Does this time of year stress you out financially? I know the holiday season can be a financially challenging time. In addition to the cost of gifts for friends and family, many people have extra expenses for travel, entertainment, food, decorations, tipping, charitable gifting, and utilities. The holidays don’t need to cause financial stress and they don’t have to. This year, while there is still time, take these 10 steps to reduce your stress and holiday spending:
Create a Holiday Spending Plan – Include gifts, of course, but also hidden costs of gifts such as wrapping and shipping. Also factor in other expenses noted above. A great online Holiday Spending Worksheet is available at http://www.bankrate.com/calculators/savings/holiday-spending-calculator.aspx.
Match Expenses to Income – Determine how many paydays you have left from early November through mid-January. Match holiday spending to your income, including any year-end bonuses, so expenses are paid with current income. For example, if you have $900 of holiday expenses and six paychecks, you’ll need to set aside $150 per paycheck
Play the Float – Always try to time charges on credit cards so bills can be paid in full when they arrive. For example, if your statement ending date is the 3rd of the month and you buy things on the 5th, you may have six or seven weeks before payment is due.
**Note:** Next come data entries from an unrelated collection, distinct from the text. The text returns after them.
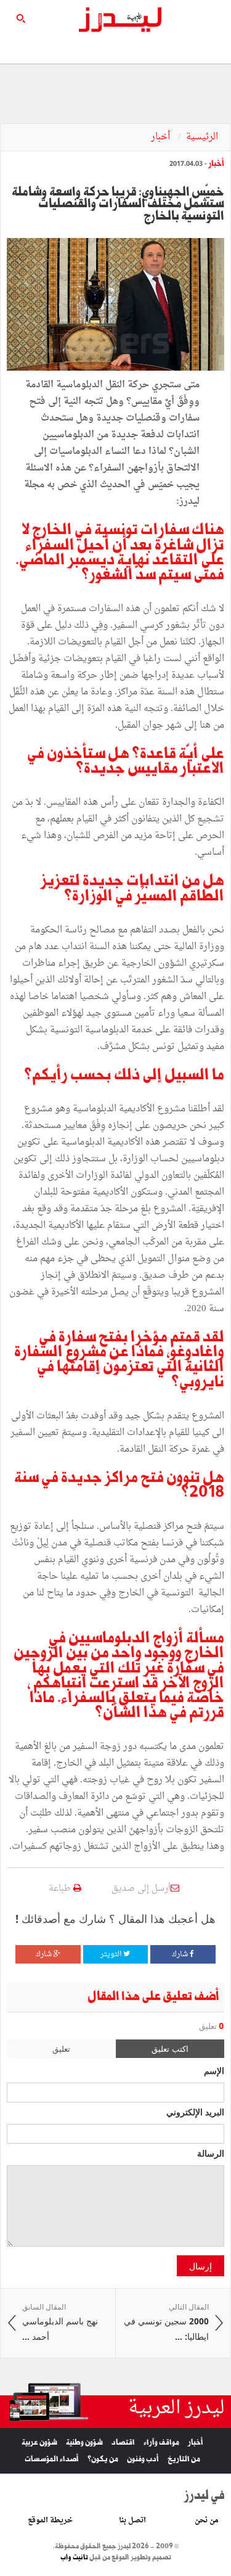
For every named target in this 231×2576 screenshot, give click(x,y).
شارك (181, 1954)
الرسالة (210, 2153)
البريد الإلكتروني (195, 2111)
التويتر (111, 1954)
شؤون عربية (39, 2442)
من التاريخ (184, 2459)
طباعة (61, 1888)
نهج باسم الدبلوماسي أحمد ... (60, 2322)
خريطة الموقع (50, 2520)
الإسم (214, 2070)
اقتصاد (123, 2442)
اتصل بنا (132, 2520)
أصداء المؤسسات (52, 2459)
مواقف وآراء (161, 2442)
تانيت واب (74, 2557)
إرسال (200, 2266)
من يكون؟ (102, 2459)
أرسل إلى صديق (141, 1888)
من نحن (207, 2520)
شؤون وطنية (84, 2442)
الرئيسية (202, 137)
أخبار (161, 137)
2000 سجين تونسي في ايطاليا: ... (166, 2322)
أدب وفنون (143, 2459)
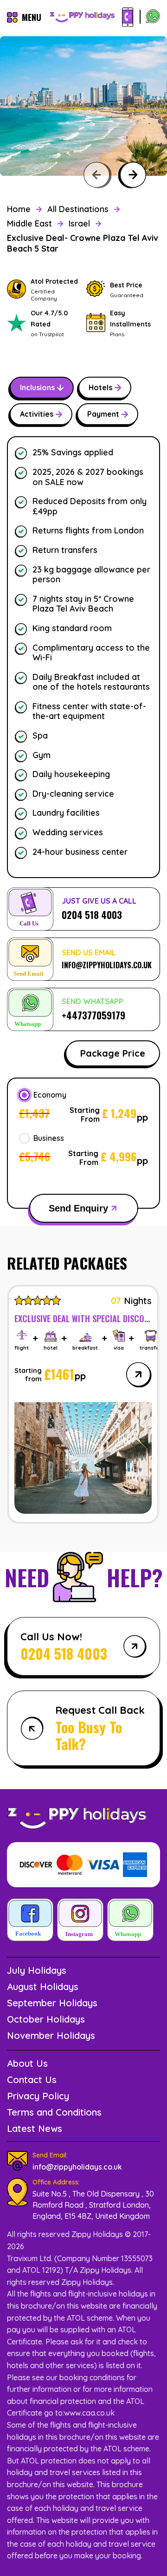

Use Credit Cards Wisely – Don’t charge more than you can repay. Remember, a bargain isn’t a bargain when interest is added to a purchase! Check your account statements to make sure all charges are correct and avoid unnecessary expenses such as late, over-the-limit, and cash advance fees and penalty APRs.
Make a Gift List – List the names of people/families receiving gifts and determine a monetary value for each gift so the cost of all gifts stays within your overall holiday. Then stick to the list. For a helpful worksheet, see http://www.vertex42.com/ExcelTemplates/christmas-gift-budget.html.
Look for Bargains – Specific strategies include deeply discounted online deals with free shipping, online and print coupons, “door buster” sales at certain hours, and high-end thrift shops.
Set Realistic Expectations – If your budget is tight, have a conversation with family and friends about ways to cut back. For example, consider replacing individual gift-giving with drawing names and buy one nice gift rather than many gifts.
Make a Gift – Homemade gifts show thought, effort, and love. Consider baked goods, fancy pillowcases, photos, artwork, and embroidered, personalized items. Try gift certificates for car washes, pet-sitting, house-cleaning, or baking.
PowerPay Your Debt – If you run up an outstanding balance, use the free online Powerpay program to pay it off quickly. Powerpay (http://www.powerpay.org) generates a debt repayment calendar. As soon as you pay off a debt, apply its monthly payment to another starting with the highest-interest rate first.
Save Now for 2017 – Open a “Holiday Club” or similar savings plan with a bank or credit union. Make regular deposits throughout the year. Come Fall 2017, you’ll have the money you need without the stress of having to cut spending or use credit for purchases.
Take charge of your finances to get the most out of the upcoming holiday season without financial stress.